Dictionnaire de la tradition libérale française, par Benoît Malbranque
ABSTENTION ÉLECTORALE. À l’époque des comices, des états généraux et des assemblées provinciales, l’abstention électorale n’a pas attiré une grande attention. Le phénomène s’est surtout installé en France après les extensions successives du suffrage, et on ne trouve guère que les libéraux de la dernière génération pour étudier ce mal démocratique. Yves Guyot y a consacré un article, dans lequel il avertit des dangers de l’abstention, considérée d’une manière double. D’abord, il y a l’abstention des électeurs primaires, qui au lieu de défendre leurs libertés et leurs droits, devant la menace socialiste grandissante, « s’éloignent des urnes et s’abandonnent au destin comme des musulmans fatalistes ». Vient ensuite le deuxième degré, souvent négligé, de l’abstention politique, celui des détenteurs du pouvoir eux-mêmes, qui tous ne prennent pas part aux délibérations et aux votes. « Il y a des députés », explique ainsi Guyot, « qui parlent au nom de la majorité, comme d’une déité infaillible, donnant tous les droits, — et les chiffres montrent que c’est la minorité qu’ils auraient seulement le droit d’invoquer. D’autres parlent avec effroi du despotisme ‘du nombre’, et ces chiffres montrent que le nombre, loin d’exercer son despotisme, subit le despotisme de ceux qui parlent en son nom, alors qu’ils n’y ont aucun titre. » (« L’abstention électorale », Le Siècle, 1er mars 1895)

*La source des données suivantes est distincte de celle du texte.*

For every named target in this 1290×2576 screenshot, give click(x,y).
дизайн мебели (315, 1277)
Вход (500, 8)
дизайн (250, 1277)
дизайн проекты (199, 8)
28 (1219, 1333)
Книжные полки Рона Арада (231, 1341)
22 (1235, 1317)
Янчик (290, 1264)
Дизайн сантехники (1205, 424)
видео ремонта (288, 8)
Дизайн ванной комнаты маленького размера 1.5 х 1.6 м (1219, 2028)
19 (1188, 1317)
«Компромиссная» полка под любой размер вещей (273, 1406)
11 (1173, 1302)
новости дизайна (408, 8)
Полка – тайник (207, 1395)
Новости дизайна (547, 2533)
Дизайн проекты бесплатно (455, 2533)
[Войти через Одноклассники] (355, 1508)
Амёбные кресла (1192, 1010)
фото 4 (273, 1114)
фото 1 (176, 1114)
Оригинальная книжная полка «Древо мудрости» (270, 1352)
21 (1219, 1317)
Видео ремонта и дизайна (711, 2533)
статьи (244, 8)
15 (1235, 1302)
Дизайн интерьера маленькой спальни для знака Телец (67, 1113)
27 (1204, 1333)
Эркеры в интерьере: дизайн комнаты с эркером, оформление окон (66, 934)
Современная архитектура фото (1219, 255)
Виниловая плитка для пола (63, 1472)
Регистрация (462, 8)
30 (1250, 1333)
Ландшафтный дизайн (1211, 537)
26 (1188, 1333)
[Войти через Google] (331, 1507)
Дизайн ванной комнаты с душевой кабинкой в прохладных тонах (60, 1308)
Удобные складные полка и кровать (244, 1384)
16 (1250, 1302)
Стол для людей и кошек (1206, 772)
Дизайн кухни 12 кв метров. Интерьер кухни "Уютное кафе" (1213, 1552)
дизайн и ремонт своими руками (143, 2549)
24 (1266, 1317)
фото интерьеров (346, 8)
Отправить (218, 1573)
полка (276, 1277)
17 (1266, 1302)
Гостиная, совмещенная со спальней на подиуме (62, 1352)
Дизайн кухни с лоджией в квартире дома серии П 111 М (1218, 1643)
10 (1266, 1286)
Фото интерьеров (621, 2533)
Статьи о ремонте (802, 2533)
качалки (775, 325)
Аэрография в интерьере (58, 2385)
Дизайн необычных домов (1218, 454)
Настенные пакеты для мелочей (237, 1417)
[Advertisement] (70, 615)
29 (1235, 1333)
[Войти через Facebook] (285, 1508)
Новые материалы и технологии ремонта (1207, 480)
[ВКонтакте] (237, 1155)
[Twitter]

Un demi-siècle plus tôt, Gustave de Molinari, trop heureux de voir un danger s’éloigner de lui-même, avait moqué avec un peu de légèreté mal placée les velléités des socialistes qui, n’acceptant pas les nouvelles restrictions portées contre les modalités du suffrage, entendaient s’abstenir de participer aux élections prochaines. (Voir notamment La Patrie du 9 janvier 1851 ; O.C., t. VIII, p. 24-27).